Researchers from the University of Illinois Cancer Center discovered that neuroblastoma cancer cells can be induced to become non-malignant by placing the cells in specific locations in the developing zebrafish or mouse embryo. The finding offers new insights into the most common and devastating solid tumor in infants.
Neuroblastoma is a rare childhood cancer that is thought to develop from immature nerve cells, known as neuroblasts. Neuroblastoma is often found in the small glands on top of the kidneys, called adrenal glands.
It can develop or spread in the stomach, chest, neck, pelvis, and bones but is rarely found in the head. Children ages five or younger are most commonly affected. The overall five-year survival rate for neuroblastoma is 81%, which drops to 50% for children with high-risk disease.

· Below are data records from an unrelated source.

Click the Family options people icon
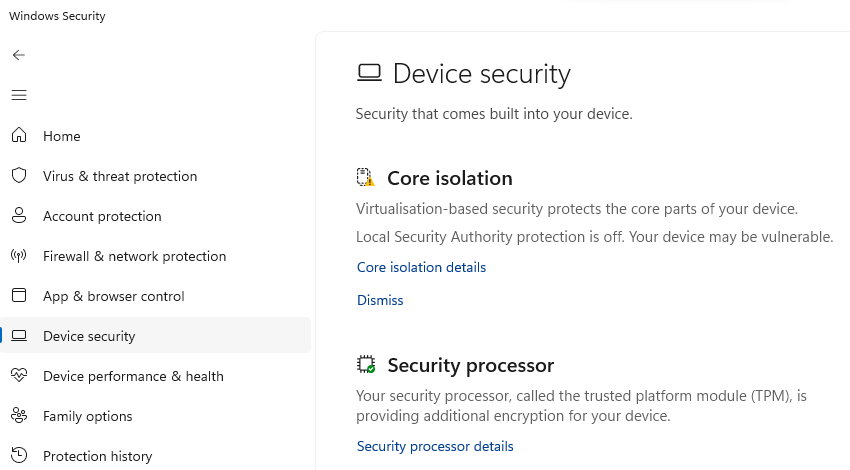Screen dimensions: 850x470 (19, 416)
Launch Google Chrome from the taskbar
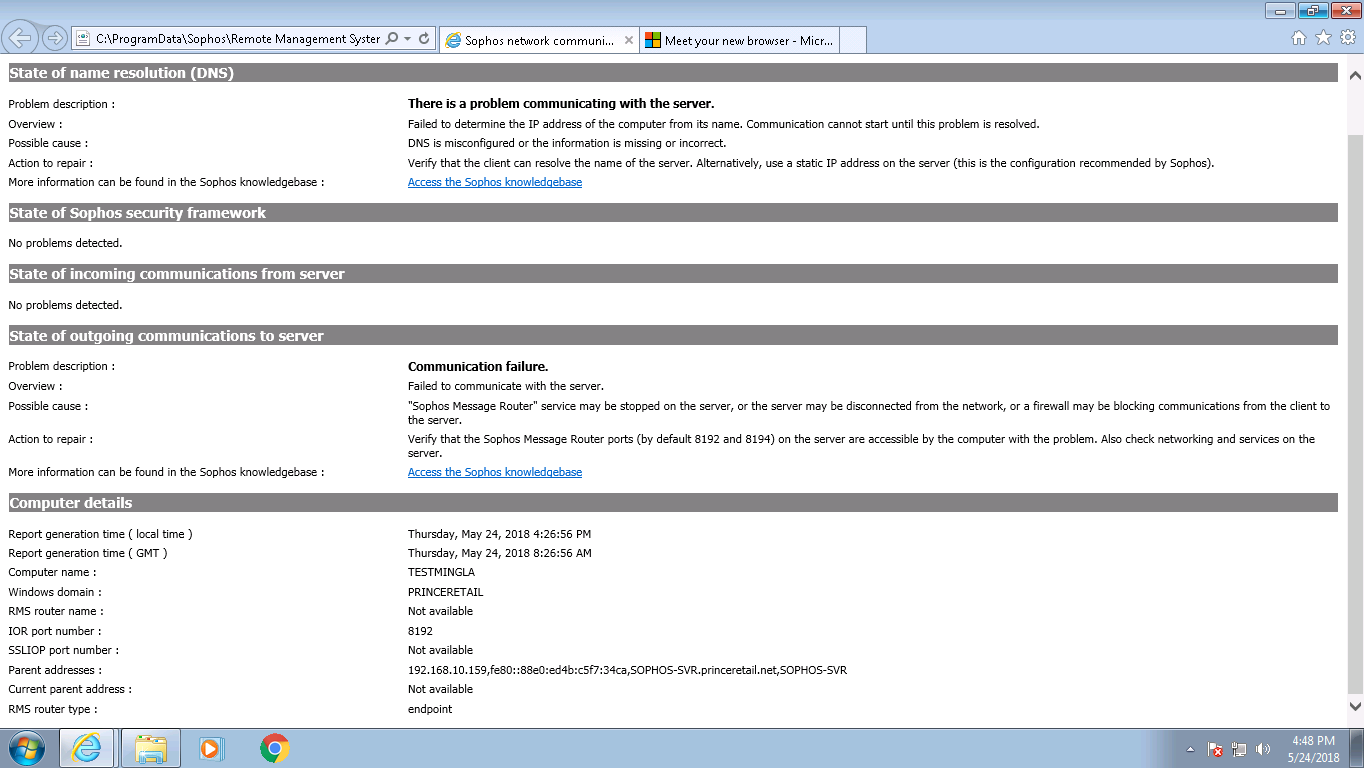This screenshot has height=768, width=1364. click(x=274, y=748)

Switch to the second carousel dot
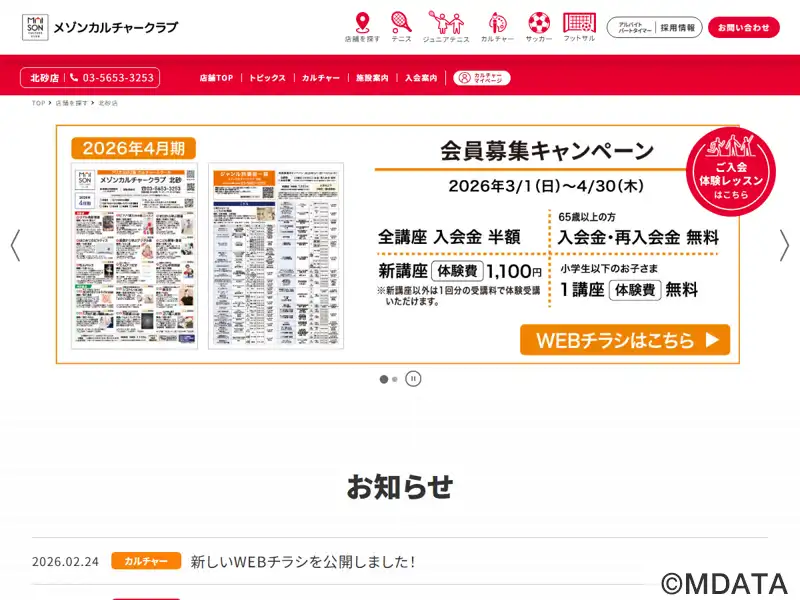[395, 379]
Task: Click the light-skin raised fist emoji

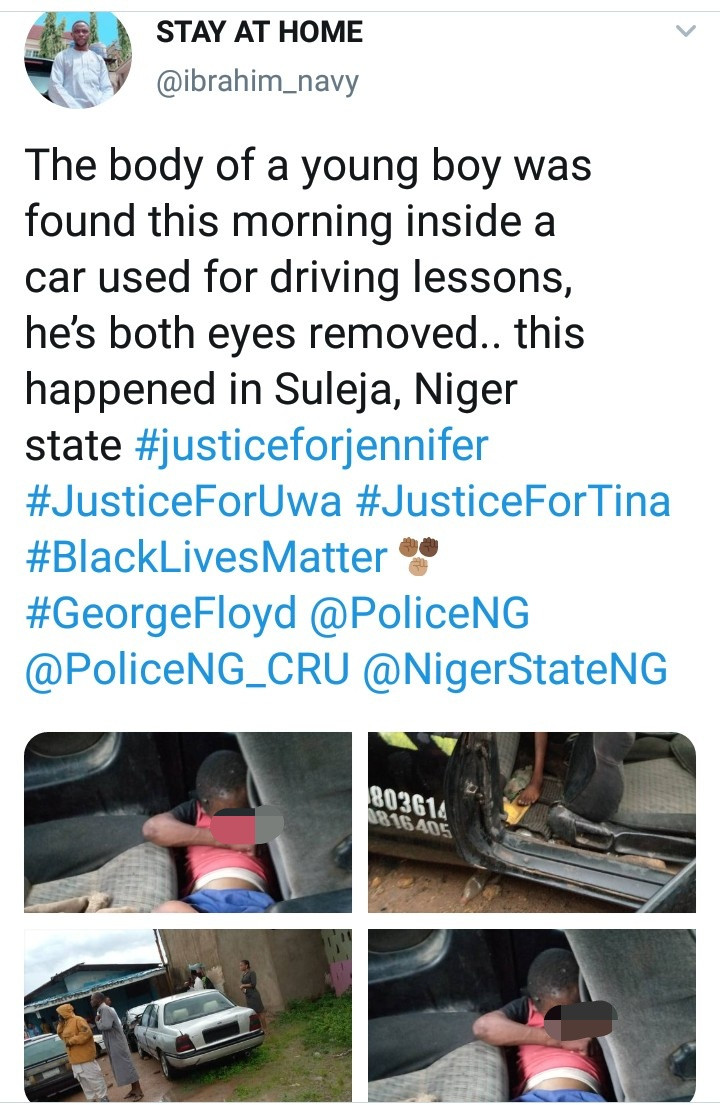Action: point(418,566)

The research team, including University of Illinois Chicago medical and graduate students, sought to understand why neuroblastoma develops mainly in the trunk of the body, said lead author and Cancer Center member Ankur Saxena, Ph.D. They transplanted human neuroblastoma cells into streams of neural crest stem cells in live zebrafish and mouse embryos. The cancer cells were then co-transported towards the head or body.
The findings, published in Developmental Cell, demonstrate that neuroblastoma cells react to their physical location in the developing vertebrate embryo, with certain environments allowing survival while others do not. The discovery that human neuroblastoma cells, including patient-derived xenografts, are sensitive to this anatomical context could have major implications for the development of new treatments.

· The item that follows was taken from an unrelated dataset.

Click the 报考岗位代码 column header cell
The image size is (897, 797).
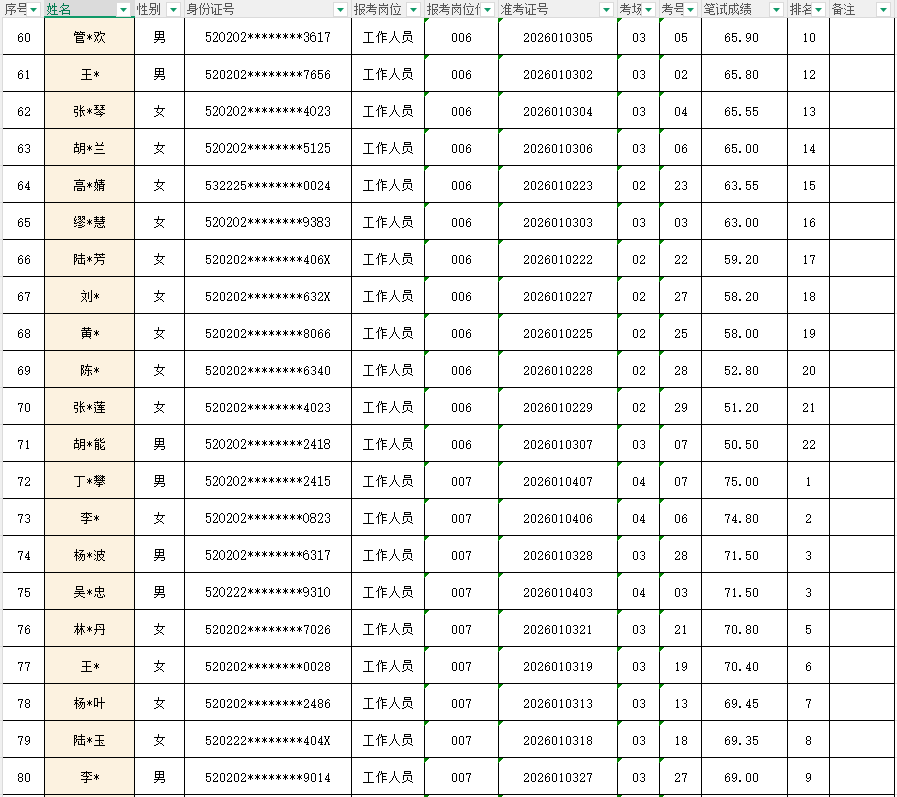(x=455, y=9)
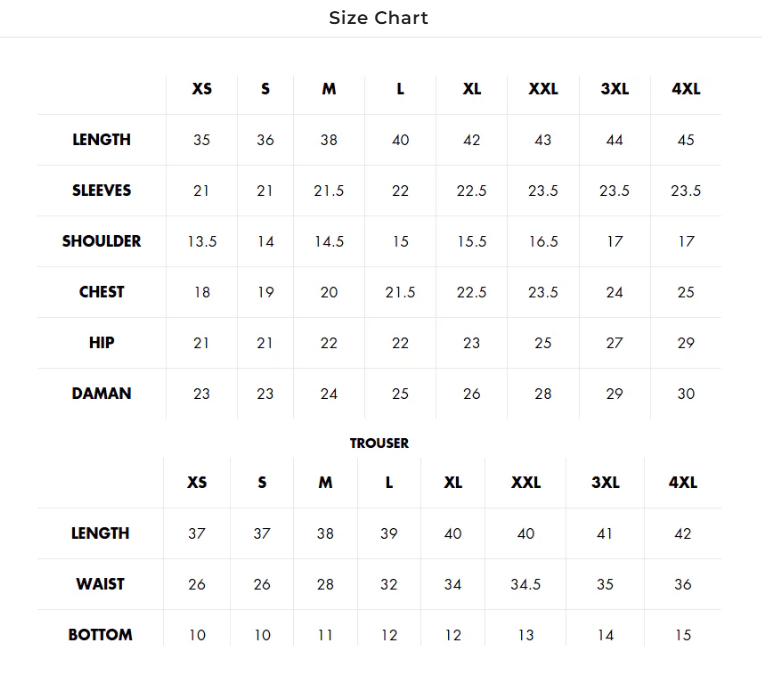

“Remarkably, most neuroblastoma cells that hitched a ride into the developing head differentiated and died. But outside of that environment, they continued to proliferate and survive, as one would expect of cancer cells,” Dr. Saxena said. “Our findings suggest that microenvironmental signaling has a previously unappreciated capacity to halt these early malignancies, which may speak to neuroblastoma’s localization in patients.”
The study also pinpointed several signaling molecules, including retinoic acid and brain-derived neurotrophic factor, which are required for neuroblastoma differentiation.